Search the entries below for "call", and copy each line where it appears.

» **MATERIAL FOR THE TASK**
════

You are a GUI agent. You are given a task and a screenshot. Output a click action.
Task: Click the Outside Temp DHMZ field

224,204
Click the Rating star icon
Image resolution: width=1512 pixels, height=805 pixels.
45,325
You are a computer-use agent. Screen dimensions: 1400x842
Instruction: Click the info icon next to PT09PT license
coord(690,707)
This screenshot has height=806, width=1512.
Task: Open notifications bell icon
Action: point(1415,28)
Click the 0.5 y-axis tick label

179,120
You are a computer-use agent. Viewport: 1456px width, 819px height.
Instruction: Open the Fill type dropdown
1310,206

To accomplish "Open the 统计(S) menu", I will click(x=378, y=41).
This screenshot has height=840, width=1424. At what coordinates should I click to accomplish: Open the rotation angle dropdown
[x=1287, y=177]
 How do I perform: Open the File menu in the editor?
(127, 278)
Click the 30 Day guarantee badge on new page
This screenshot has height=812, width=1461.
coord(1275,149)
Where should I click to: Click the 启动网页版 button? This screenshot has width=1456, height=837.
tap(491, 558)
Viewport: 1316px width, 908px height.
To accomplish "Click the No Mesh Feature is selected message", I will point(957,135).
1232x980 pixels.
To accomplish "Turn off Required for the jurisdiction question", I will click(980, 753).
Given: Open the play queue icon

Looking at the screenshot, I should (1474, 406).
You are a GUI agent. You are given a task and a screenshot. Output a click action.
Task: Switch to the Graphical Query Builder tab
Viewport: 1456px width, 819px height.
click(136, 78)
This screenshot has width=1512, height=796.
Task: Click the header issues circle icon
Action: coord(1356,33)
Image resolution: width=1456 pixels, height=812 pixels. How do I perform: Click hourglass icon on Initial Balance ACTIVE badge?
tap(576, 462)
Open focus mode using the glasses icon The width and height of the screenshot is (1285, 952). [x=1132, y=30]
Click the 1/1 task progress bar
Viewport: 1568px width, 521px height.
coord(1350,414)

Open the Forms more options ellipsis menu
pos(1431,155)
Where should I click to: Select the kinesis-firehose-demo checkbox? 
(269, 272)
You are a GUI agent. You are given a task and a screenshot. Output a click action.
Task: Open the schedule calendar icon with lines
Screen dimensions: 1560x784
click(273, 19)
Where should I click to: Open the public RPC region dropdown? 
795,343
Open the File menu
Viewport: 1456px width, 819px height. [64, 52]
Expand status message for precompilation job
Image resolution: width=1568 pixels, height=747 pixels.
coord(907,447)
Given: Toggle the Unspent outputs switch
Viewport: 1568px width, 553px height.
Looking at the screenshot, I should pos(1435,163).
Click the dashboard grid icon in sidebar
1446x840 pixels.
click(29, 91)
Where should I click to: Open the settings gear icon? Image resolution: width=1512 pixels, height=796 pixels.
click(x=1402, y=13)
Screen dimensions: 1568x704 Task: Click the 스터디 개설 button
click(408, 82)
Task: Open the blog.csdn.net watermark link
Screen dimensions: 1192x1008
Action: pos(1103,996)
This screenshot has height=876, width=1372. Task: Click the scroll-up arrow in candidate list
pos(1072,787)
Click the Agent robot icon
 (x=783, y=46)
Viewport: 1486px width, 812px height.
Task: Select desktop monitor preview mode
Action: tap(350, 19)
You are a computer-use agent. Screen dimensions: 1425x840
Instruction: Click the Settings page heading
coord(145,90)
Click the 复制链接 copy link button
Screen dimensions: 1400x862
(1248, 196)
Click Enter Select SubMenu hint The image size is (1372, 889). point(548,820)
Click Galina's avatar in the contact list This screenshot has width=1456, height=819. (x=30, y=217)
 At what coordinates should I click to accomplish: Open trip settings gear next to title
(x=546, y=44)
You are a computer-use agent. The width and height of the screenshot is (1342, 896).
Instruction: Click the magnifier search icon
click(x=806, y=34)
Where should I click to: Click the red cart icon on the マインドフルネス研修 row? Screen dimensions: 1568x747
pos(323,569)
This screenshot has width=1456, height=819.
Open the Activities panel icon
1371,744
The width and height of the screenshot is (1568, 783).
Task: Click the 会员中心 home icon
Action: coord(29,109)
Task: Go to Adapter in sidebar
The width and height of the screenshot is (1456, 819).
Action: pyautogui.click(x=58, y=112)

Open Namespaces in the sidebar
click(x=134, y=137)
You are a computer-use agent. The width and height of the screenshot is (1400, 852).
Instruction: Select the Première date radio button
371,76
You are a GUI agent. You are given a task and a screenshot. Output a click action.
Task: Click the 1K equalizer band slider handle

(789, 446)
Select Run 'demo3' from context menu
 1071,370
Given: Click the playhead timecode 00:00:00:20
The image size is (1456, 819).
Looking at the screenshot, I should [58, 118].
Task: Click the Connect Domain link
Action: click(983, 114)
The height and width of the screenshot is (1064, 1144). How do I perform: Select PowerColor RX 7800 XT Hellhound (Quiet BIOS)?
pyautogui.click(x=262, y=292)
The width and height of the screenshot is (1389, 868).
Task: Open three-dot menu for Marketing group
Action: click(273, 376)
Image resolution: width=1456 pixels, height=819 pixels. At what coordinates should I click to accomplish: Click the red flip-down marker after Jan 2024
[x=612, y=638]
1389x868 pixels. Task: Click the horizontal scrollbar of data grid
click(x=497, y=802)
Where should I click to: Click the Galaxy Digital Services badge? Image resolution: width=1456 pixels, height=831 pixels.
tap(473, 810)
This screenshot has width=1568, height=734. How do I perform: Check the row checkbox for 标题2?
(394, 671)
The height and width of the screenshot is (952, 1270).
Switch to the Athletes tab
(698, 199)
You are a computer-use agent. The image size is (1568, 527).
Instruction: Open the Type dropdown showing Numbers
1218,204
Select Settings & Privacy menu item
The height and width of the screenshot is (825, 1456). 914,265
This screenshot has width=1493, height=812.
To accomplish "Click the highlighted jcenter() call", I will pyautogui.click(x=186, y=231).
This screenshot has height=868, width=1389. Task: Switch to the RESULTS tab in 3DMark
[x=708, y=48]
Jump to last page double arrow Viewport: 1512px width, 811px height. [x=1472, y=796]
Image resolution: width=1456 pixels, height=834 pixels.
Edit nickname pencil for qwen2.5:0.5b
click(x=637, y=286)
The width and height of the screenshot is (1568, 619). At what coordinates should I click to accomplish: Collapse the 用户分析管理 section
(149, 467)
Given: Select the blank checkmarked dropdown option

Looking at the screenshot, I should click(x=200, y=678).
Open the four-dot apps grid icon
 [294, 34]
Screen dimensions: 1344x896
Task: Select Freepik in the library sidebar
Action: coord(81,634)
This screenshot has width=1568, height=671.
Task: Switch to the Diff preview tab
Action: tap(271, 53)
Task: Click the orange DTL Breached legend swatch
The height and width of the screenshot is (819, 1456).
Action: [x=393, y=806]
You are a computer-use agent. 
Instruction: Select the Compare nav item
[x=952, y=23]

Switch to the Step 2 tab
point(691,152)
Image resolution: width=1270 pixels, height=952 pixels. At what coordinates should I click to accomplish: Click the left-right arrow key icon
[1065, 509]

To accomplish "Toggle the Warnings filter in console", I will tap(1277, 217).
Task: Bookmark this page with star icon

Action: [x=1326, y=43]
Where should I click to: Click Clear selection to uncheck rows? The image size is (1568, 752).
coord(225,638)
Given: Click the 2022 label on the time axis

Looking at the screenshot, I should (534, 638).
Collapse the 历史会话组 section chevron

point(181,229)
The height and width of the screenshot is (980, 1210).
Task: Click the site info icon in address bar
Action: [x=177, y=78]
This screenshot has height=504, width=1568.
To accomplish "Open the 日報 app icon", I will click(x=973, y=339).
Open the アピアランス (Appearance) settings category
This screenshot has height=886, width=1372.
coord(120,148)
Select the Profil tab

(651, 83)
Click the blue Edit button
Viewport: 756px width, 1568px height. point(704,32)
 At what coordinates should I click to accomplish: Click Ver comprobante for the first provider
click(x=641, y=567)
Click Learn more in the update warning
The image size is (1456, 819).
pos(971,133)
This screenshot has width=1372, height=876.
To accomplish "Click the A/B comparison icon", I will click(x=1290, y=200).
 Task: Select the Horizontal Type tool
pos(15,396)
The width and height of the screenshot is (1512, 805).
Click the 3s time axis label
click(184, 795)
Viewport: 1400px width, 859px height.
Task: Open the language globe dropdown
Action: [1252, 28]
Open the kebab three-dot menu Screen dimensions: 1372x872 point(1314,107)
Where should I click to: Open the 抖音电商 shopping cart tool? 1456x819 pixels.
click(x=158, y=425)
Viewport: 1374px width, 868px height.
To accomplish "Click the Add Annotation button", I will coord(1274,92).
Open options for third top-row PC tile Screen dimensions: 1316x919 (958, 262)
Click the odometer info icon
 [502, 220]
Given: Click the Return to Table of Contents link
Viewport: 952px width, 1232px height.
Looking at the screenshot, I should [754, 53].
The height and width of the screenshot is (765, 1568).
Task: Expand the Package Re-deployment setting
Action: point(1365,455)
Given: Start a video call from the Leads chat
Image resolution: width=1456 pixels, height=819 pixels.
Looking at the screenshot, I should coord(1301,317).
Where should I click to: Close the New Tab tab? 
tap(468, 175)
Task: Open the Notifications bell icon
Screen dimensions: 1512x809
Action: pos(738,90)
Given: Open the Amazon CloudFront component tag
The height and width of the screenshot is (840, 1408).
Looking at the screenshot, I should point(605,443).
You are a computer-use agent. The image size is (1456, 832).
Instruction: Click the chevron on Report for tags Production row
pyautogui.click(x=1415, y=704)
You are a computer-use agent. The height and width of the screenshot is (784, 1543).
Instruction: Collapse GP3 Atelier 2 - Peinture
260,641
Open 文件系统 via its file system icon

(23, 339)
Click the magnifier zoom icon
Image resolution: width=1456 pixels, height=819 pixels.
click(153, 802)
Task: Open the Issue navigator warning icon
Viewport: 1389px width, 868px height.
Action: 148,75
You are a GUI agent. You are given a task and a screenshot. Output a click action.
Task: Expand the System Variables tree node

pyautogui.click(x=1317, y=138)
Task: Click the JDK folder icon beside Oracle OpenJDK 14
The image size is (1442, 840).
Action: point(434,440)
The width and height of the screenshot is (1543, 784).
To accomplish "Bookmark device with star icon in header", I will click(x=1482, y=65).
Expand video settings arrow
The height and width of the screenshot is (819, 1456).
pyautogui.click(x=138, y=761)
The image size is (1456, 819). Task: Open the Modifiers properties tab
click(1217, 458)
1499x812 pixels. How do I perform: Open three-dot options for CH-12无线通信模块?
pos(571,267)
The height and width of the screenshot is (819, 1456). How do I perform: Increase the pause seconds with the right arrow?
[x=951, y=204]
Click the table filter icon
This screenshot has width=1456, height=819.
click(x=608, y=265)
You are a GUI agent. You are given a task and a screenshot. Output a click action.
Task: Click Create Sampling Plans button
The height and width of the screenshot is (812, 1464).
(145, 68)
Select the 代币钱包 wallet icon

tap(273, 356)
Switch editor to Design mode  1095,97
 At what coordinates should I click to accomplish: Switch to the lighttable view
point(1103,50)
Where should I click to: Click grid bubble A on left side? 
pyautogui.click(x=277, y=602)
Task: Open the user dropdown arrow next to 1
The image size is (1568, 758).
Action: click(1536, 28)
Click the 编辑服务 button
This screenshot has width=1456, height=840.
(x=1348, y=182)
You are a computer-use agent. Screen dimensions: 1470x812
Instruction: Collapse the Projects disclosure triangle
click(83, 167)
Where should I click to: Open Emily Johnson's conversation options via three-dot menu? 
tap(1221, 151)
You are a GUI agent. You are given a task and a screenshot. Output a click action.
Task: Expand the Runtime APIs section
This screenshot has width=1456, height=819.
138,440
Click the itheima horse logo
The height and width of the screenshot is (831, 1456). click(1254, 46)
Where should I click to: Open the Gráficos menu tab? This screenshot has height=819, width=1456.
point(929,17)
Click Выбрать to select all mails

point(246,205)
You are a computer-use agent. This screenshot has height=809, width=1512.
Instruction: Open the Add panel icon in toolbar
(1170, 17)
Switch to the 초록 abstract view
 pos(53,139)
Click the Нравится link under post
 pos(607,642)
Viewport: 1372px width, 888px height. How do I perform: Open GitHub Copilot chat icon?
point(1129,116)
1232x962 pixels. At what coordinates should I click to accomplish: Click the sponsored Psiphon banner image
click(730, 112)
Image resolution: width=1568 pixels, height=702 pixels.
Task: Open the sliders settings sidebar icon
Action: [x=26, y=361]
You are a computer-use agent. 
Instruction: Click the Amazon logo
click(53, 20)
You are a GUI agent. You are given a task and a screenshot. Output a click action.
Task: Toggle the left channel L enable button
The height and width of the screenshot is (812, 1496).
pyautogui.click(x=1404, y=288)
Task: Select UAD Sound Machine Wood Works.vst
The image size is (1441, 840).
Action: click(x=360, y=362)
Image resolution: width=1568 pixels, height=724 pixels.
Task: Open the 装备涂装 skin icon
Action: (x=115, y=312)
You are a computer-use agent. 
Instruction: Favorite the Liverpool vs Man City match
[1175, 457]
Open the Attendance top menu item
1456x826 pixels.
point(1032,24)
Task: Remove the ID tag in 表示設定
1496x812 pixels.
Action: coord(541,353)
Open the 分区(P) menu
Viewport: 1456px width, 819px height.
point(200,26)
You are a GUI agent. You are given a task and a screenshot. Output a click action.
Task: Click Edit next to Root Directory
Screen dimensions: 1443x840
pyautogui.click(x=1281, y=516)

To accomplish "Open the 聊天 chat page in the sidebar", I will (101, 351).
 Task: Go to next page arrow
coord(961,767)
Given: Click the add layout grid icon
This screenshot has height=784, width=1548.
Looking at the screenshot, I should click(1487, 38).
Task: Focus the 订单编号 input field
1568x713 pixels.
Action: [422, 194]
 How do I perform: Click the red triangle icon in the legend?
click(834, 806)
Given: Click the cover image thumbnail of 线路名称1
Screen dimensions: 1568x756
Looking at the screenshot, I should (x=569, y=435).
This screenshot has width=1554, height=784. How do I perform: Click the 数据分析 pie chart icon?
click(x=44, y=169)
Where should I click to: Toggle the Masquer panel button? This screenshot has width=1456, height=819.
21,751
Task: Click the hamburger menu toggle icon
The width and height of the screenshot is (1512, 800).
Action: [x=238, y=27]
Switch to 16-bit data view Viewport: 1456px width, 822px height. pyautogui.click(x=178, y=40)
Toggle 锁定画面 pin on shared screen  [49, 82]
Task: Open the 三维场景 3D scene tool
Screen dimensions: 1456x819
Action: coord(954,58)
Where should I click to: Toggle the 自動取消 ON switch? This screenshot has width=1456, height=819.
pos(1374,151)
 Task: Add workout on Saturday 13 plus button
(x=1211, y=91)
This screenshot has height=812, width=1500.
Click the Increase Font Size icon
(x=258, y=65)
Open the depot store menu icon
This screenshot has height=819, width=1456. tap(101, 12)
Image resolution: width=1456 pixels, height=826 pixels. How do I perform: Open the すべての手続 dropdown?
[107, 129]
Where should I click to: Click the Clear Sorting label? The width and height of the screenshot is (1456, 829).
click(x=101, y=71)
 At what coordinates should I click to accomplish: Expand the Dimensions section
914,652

════

» **ANSWER SECTION**
To accomplish "Click the highlighted jcenter() call", I will pyautogui.click(x=186, y=231).
Given: Start a video call from the Leads chat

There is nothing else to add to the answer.